First principal component loading PC1 indicates a pattern of either higher percentage of purcahses in the morning or evening. The second principal component loading indicates a pattern where there is higher purchase around 11am and 4pm. To check which product items follow these patterns, we look at products that either have high scores or low scores on a principal component. So here we take the top 20 and bottom 20 products in terms of their scores on PC1. The actual pattern still may not quite match the loading plot since the overall pattern is a combination of all principal component loadings.

# Scatter plot of PC1 and PC2 scores
pc_scores = data.frame(pc_mdl$x)
pc_scores$product_id = pcdata$product_id
pc_scores = inner_join(pc_scores, prods[,c("product_id", "product_name")], by = "product_id")

# sort products based on PC1 scores
pc_scores_pick = pc_scores %>% arrange(desc(PC1))

# get top and bottom 20 products based on the scores
prod_top20 = pc_scores_pick$product_name[1:20]
prod_bot20 = pc_scores_pick$product_name[(nrow(pc_scores_pick) - 19):nrow(pc_scores_pick)]

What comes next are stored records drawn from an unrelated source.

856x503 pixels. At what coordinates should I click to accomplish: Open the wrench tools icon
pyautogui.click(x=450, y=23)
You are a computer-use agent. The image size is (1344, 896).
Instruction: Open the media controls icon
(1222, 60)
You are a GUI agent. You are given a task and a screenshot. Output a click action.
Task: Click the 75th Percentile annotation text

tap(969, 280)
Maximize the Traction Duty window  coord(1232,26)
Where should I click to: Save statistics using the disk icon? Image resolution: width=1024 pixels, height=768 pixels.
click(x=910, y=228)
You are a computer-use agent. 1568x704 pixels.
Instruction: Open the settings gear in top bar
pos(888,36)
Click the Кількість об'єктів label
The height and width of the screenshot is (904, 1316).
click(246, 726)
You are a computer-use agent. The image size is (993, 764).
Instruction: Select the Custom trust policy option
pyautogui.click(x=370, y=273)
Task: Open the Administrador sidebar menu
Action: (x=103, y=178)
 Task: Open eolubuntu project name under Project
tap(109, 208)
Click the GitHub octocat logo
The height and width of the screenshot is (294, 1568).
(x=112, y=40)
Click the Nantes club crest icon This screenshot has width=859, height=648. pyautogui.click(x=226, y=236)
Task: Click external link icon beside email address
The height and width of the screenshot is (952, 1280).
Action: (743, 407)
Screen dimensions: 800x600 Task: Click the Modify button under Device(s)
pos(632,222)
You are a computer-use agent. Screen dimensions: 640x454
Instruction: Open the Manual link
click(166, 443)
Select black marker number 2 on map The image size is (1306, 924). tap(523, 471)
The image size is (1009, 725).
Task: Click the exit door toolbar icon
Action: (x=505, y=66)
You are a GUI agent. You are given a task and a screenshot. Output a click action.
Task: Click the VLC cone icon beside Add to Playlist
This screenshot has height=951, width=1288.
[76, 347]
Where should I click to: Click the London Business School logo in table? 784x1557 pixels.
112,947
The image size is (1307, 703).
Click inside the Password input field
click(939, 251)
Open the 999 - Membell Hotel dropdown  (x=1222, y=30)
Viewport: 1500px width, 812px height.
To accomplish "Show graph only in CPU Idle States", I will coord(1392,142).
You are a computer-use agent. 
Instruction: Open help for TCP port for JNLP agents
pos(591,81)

# plot hourly purchase profile for a list of products that are in top and bottom 20 scores of PC1
prodlist_topbot20 = data.frame(top_scores = prod_top20, bottom_scores = prod_bot20)
prodlist = c(prod_top20, rev(prod_bot20))
prodlist_label = c(rep("top 20 scores", 20), rep("bottom 20 scores", 20))
scoreid = c(seq(1,20), seq(1,20))
prodlistdf = data.frame(product_name = prodlist, prodlist_label, scoreid, stringsAsFactors = FALSE)
prodlistdf = inner_join(prodlistdf, prods[, c("product_id", "product_name")], by = "product_name")

prodlist_profile = inner_join(ordprd2a_s, prodlistdf[, c("product_id", "product_name", "prodlist_label")], by = "product_id")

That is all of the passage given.